All ETDs from UAB

Advisory Committee Chair

Janet Yother

Advisory Committee Members

Kevin Dybvig

Michael Niederweis

David Pritchard

Charles Turnbough

Hui Wu

Document Type

Dissertation

Date of Award

2013

Degree Name by School

Doctor of Philosophy (PhD) Heersink School of Medicine

Abstract

The principle objective of this dissertation is to develop a thorough understanding of the genetics and biochemistry of capsule synthesis. Specifically, it involves the identification and characterization of the capsular glycosyltransferases in Streptococcus pneumoniae serotype 2, with investigations into their regulation. S. pneumoniae (the pneumococcus) is a significant human pathogen that has the ability to persist as a commensal and then transition to a virulent state, the latter of which is a major contributor to global morbidity and mortality. The capsular polysaccharide (CPS) of S. pneumoniae is a protective surface structure that plays an integral role in this disease process. The vast majority of pneumococcal serotypes synthesize capsule via the Wzy-dependent pathway, which requires the coordinated activity of multiple glycosyltransferases. Apart from the initiating capsular glycosyltransferase (Cps2E for serotype 2), few reports have functionally identified or characterized the other glycosyltransferases required to complete capsule repeat unit synthesis. Here, we utilize genetic, biochemical, and bioinformatic approaches to demonstrate that Cps2T, Cps2F, Cps2G, and Cps2I are glycosyltransferases that catalyze the remaining glycosidic linkages in the S. pneumoniae serotype 2 capsule repeat unit.
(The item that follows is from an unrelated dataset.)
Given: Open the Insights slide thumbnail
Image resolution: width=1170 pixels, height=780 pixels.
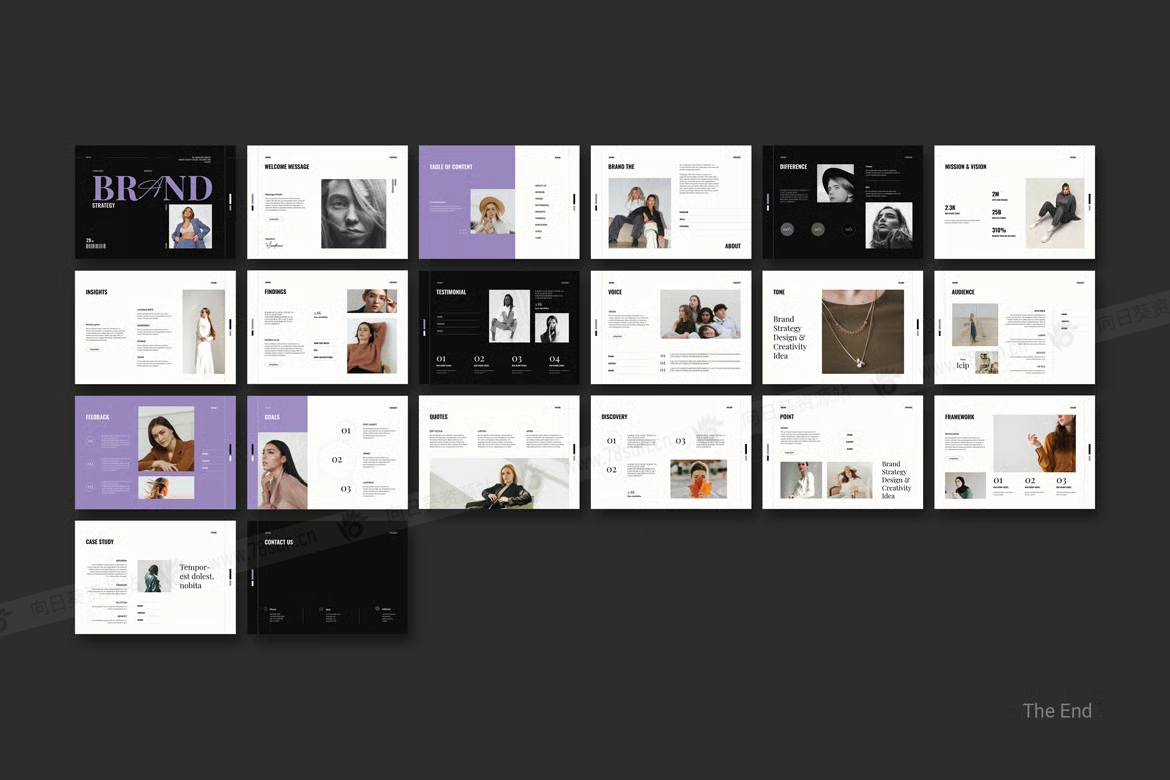Looking at the screenshot, I should pos(155,327).
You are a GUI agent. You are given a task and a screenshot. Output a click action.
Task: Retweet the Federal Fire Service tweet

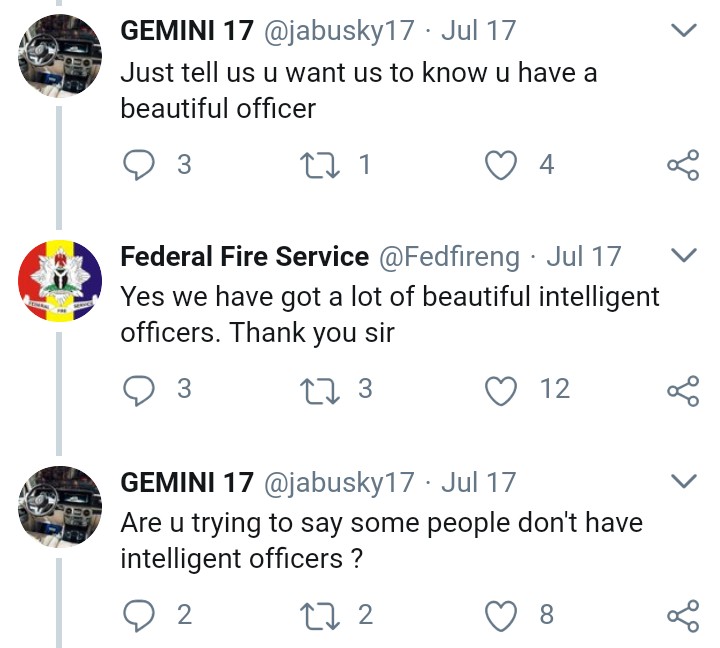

Cps2T catalyzes the second and committed step in repeat unit biosynthesis. Cps2F is a novel rhamnosyltransferase catalyzing the third step with the sequential addition of two sugar residues. Cps2G catalyzes the fourth step, and our evidence suggests that Cps2I catalyzes the final step in repeat unit biosynthesis. An additional aim of this dissertation is to investigate whether glycosyltransferase activity may be regulated to influence capsule levels and/or distribution. Here, we generate and analyze defined mutations in the initiating capsular glycosyltransferase Cps2E and analyze the effects on capsule initiation. We identified 5 residues (A162, D167, V196, L200, H258) in the extracytoplasmic domain of Cps2E and demonstrate that these residues are highly conserved among S. pneumoniae serotypes and required for efficient cytoplasmic sugar transfer in vitro. In addition, we analyze the data generated from both aims to propose mechanisms of how glycosyltransferase activity may be regulated to influence capsule in S. pneumoniae.